This week, we talk about how mindfulness can help us deal with stress. Mindfulness is, in fact, at the cutting edge of stress management. From Jon Kabat-Zinn‘s Mindfulness-based Stress Reduction to the Wim Hof method, the benefits of strategies that reconnect us to our bodies and train our minds are so powerful and clearly documented, that they have created great interest in the scientific community.
At Lifehouse Body & Soul, we provide a structure to help people establish and commit to a Daily Practice of simple mindfulness tools and meditation. This consistent practice creates muscle memory that can actually transform the way we move through life. One of the biggest shifts you will see if you commit to such a practice is a huge improvement in the way y9u are able to manage stress.
In order to work effectively with stress, we have to understand where it comes from. You might consider how you experience stress? Let’s return to the four aspects of self: physical, emotional, mental, and spiritual.
Physical: Where do you feel stress in your body? What parts of your physical body often feel tight, or experience chronic pain?
Emotional: How does stress manifest in your emotional self? What emotions typically arise when you find yourself in a stressful situation?
Mental: Let’s pause here–because I am going to suggest that THIS part of you is the birthplace of your stress.

Excerpted data
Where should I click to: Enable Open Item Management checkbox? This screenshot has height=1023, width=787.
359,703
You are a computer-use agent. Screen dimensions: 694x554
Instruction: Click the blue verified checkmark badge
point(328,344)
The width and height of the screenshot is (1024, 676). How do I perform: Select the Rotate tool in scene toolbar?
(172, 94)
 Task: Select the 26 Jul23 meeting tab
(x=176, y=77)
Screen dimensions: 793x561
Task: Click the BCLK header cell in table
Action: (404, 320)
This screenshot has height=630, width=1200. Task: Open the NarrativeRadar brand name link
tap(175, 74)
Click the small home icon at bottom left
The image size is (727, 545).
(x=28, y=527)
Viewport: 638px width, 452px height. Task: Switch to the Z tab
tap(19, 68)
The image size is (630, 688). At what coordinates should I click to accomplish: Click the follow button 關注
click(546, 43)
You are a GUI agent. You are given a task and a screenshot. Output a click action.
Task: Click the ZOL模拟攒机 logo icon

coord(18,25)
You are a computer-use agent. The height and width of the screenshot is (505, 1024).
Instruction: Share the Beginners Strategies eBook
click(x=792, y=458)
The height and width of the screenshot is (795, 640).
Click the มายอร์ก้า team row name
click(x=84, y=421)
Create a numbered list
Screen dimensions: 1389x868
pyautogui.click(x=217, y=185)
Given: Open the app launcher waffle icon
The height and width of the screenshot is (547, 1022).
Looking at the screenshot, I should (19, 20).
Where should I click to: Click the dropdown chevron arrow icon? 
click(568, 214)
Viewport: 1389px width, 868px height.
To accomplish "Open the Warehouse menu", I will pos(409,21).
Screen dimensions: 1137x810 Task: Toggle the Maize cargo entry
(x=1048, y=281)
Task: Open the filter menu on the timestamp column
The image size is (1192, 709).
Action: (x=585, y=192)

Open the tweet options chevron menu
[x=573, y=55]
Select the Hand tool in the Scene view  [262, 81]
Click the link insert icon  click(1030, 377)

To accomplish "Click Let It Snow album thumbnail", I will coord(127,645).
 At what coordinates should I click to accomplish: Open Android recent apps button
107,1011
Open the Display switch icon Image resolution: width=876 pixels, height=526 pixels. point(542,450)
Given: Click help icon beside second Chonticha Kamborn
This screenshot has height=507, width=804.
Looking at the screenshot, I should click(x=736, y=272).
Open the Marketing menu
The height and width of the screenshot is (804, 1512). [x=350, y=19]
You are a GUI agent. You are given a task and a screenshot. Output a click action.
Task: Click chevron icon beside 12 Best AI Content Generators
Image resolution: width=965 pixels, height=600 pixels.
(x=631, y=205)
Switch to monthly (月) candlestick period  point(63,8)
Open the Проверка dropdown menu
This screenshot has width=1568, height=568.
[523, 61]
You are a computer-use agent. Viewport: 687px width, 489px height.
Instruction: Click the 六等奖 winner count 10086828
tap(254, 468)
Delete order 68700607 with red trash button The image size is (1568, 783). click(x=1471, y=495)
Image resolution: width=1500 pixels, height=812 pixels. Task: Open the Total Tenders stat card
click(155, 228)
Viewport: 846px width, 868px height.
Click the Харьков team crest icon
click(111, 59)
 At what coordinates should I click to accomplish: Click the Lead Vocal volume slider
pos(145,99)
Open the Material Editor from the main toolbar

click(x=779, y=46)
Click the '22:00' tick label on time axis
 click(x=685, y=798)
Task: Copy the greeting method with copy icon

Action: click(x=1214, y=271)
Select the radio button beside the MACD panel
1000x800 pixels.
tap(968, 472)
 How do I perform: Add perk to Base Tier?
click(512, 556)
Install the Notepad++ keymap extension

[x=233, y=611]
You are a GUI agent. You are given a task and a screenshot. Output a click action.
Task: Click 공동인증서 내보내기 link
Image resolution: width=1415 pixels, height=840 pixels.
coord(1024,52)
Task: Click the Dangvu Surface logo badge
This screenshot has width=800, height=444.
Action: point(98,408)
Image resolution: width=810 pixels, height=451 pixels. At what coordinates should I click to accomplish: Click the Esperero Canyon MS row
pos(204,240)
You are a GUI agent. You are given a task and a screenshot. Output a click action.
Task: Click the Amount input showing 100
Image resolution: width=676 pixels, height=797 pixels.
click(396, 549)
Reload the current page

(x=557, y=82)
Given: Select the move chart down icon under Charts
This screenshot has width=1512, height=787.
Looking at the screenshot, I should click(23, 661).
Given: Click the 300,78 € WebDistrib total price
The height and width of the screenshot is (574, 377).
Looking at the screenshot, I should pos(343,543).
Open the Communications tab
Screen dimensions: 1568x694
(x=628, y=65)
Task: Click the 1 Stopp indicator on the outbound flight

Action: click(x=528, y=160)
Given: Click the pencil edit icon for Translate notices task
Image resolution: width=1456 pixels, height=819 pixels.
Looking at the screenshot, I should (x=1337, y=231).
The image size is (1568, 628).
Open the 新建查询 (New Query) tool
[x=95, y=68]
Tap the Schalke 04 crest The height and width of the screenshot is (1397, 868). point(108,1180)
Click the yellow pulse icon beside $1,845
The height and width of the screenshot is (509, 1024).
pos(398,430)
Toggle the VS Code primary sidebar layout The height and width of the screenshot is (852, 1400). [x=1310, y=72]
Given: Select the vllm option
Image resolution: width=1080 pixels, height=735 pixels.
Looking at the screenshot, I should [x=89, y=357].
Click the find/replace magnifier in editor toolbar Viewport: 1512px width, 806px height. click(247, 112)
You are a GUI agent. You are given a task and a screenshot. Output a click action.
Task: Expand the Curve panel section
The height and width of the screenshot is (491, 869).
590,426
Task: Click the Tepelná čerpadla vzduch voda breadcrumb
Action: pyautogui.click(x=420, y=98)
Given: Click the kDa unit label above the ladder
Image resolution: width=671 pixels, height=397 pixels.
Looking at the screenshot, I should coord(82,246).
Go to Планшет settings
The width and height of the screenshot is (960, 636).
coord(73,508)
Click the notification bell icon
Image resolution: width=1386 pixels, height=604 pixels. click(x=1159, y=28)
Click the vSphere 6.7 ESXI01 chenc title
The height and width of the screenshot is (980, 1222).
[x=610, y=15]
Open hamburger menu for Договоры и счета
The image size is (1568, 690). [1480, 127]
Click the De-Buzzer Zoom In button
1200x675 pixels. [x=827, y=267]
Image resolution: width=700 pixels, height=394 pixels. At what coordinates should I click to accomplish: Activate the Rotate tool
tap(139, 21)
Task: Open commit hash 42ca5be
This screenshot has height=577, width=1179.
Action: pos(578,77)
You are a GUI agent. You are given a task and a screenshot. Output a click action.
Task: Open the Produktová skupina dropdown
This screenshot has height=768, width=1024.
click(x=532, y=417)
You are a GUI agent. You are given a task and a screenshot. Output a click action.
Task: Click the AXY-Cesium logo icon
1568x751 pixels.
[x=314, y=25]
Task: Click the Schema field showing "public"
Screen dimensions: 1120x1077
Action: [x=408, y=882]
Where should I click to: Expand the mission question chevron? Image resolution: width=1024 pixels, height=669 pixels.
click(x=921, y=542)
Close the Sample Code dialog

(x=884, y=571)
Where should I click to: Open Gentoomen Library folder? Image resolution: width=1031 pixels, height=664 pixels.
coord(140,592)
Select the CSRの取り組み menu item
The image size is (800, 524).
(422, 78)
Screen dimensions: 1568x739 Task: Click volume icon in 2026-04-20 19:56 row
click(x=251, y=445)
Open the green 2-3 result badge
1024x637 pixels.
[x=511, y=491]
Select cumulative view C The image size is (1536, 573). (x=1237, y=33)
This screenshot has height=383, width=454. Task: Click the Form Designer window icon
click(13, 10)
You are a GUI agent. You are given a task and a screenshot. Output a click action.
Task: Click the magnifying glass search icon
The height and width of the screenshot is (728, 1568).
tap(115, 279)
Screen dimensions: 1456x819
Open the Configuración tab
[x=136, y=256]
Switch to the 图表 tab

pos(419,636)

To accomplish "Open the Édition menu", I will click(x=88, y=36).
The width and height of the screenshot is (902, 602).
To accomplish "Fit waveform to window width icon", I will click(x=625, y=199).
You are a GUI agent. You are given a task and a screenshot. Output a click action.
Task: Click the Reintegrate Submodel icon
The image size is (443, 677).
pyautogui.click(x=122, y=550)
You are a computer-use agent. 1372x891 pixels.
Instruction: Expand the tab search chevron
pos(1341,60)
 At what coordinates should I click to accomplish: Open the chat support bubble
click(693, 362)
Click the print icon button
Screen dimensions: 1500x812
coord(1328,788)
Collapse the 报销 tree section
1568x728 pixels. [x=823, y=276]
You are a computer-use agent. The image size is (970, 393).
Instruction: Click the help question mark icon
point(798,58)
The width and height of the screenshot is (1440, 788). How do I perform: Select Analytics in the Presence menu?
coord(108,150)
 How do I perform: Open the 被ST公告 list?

To be done
1 – Translate this sentence from the mindfulness passage into Spanish: "In order to work effectively with stress, we have to understand where it comes from."
2 – Duplicate the lines of the listing, starting with the line that contains "Click the '22:00' tick label on time axis" and going on through the line that contains "pos(204,240)".

Responses to the tasks
1 – Para trabajar eficazmente con el estrés, tenemos que entender de dónde proviene.

2 –
Click the '22:00' tick label on time axis
 click(x=685, y=798)
Task: Copy the greeting method with copy icon

Action: click(x=1214, y=271)
Select the radio button beside the MACD panel
1000x800 pixels.
tap(968, 472)
 How do I perform: Add perk to Base Tier?
click(512, 556)
Install the Notepad++ keymap extension

[x=233, y=611]
You are a GUI agent. You are given a task and a screenshot. Output a click action.
Task: Click 공동인증서 내보내기 link
Image resolution: width=1415 pixels, height=840 pixels.
coord(1024,52)
Task: Click the Dangvu Surface logo badge
This screenshot has width=800, height=444.
Action: point(98,408)
Image resolution: width=810 pixels, height=451 pixels. At what coordinates should I click to accomplish: Click the Esperero Canyon MS row
pos(204,240)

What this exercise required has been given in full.